I figure many of you, being sane and intelligent people, probably missed the official start of baseball season–live from Japan, at 6 a.m., Red Sox-A’s–but I had to write about something, and damned if I have anything left to say about spring training. My viewing didn’t go quite the way I planned, as I fell asleep on the futon sometime during the second inning and woke up hours later to the grating laughter of Mike and Mike. Fortunately my TiVo knows me better than I know myself.

It wasn’t the game’s fault–this one was highly entertaining, even if the end result, 5-4 Sox, wasn’t ideal. Cliff gave the play-by-play yesterday. Depending on your tolerance for Schadenfreude, watching Daisuke Matsuzaka completely and utterly lose the strike zone in the early going was either fun or somewhat wince-inducing–this was supposed to be his big homecoming, after all–but either way, he made an impressive recovery, and the Sox won a tough one, albeit with a little help from the A’s.

Yes, it turns out Oakland isn’t messing around with this whole “rebuilding” thing. I thought I’d been paying pretty close attention to baseball transactions this winter, but I’ve never even heard of a bunch of these guys. I’ve certainly heard of Emil Brown, though, and in the 10th inning, he proceded to demonstrate how they do things in Kansas City and Pittsburgh. I have a lot of faith in Billy Beane’s diabolical schemes, but this particular season . . . well, it could be a rough summer for the Bay Area.
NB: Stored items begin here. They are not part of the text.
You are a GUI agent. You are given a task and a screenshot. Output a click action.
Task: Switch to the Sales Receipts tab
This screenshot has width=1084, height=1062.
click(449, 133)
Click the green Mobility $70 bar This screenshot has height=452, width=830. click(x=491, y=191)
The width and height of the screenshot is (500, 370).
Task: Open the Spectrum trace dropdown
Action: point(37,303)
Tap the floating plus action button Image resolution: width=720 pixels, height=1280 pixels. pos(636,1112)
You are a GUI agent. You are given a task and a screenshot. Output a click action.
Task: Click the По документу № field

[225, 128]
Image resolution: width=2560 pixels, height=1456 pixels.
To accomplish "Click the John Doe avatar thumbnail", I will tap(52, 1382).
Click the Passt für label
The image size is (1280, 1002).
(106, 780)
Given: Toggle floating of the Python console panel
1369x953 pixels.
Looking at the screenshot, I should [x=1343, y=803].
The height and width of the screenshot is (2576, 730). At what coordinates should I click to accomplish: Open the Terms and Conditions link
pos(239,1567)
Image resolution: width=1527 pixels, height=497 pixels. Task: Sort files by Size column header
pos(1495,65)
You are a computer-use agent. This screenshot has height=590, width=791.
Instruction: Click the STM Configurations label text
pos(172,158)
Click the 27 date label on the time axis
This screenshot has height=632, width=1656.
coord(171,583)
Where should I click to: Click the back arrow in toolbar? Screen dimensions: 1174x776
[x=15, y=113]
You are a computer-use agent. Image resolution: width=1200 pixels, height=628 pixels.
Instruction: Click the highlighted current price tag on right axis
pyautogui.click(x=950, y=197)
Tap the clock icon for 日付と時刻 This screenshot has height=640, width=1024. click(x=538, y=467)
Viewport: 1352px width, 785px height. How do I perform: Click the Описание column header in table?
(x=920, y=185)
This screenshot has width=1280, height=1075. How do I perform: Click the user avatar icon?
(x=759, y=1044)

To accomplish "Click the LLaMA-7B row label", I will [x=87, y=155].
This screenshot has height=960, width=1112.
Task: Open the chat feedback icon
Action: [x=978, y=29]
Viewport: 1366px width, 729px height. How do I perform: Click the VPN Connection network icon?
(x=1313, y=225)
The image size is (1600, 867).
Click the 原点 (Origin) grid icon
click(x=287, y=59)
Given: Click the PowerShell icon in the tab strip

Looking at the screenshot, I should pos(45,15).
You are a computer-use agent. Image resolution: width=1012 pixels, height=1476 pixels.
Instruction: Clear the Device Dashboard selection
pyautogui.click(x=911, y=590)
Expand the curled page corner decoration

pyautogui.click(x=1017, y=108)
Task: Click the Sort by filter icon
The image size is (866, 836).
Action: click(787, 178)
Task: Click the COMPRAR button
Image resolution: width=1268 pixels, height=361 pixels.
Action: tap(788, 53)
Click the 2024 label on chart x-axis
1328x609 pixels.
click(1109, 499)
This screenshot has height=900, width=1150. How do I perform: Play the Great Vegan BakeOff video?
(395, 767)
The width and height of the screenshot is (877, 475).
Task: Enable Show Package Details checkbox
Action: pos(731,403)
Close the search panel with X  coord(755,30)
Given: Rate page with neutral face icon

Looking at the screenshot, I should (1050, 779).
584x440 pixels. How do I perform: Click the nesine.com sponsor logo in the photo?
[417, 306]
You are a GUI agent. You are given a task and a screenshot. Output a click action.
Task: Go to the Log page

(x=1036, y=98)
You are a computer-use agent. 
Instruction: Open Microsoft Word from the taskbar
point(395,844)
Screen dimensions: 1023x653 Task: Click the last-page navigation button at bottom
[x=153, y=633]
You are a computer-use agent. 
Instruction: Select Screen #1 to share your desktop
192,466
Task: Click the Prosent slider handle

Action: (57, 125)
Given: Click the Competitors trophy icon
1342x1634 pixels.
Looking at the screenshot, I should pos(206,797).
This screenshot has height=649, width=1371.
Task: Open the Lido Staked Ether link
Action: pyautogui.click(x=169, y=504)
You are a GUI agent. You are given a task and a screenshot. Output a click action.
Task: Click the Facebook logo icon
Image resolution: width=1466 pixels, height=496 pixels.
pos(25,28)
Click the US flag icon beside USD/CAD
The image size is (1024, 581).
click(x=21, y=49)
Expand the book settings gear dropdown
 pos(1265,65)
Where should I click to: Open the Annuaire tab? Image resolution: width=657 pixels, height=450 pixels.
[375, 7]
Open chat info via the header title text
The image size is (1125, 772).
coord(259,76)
These days, my joy at Opening Day is usually tempered a bit by the knowledge that with it comes Joe Morgan’s ESPN announcing; but we’ve been spared this year, as Steve Phillips and Gary Thorne made the trip instead. I haven’t heard much of Thorne before, I don’t think, and I actually enjoyed him. His use of “Sayonara!” as a home run call was pretty unforgivable, but his perkiness seems to be entirely genuine, and I just couldn’t dislike him, especially since he seemed as punchy as his pre-dawn audience as he rambled on about coffee and cherry blossoms. At one point, he was openly wavering on whether to address himself to East Coast fans just waking up and eating breakfast, or those “west of the Mississippi” who might be arriving home “after the bars close.” I’m still not sure what he ended up deciding, but either way, it was entertaining.

Even Steve Phillips, who regularly rubs me the wrong way on Baseball Tonight, seemed so happy to have baseball back that I couldn’t hold a grudge. Though I did scoff–out loud, just on general principle, even though no one was there to hear it–when he said of Matsuzaka, during his early struggles, “the look in his eyes for his last pitch was the best he’s had yet. He’s competing now, it looks like.” Really? Is that the same "look" you saw in the eyes of Mo Vaugh, Roberto Alomar, and Armando Benitez (twice)? Unfortunately for Mets fans, Scott Kazmir’s eyeballs apparently don’t convey that much competitiveness.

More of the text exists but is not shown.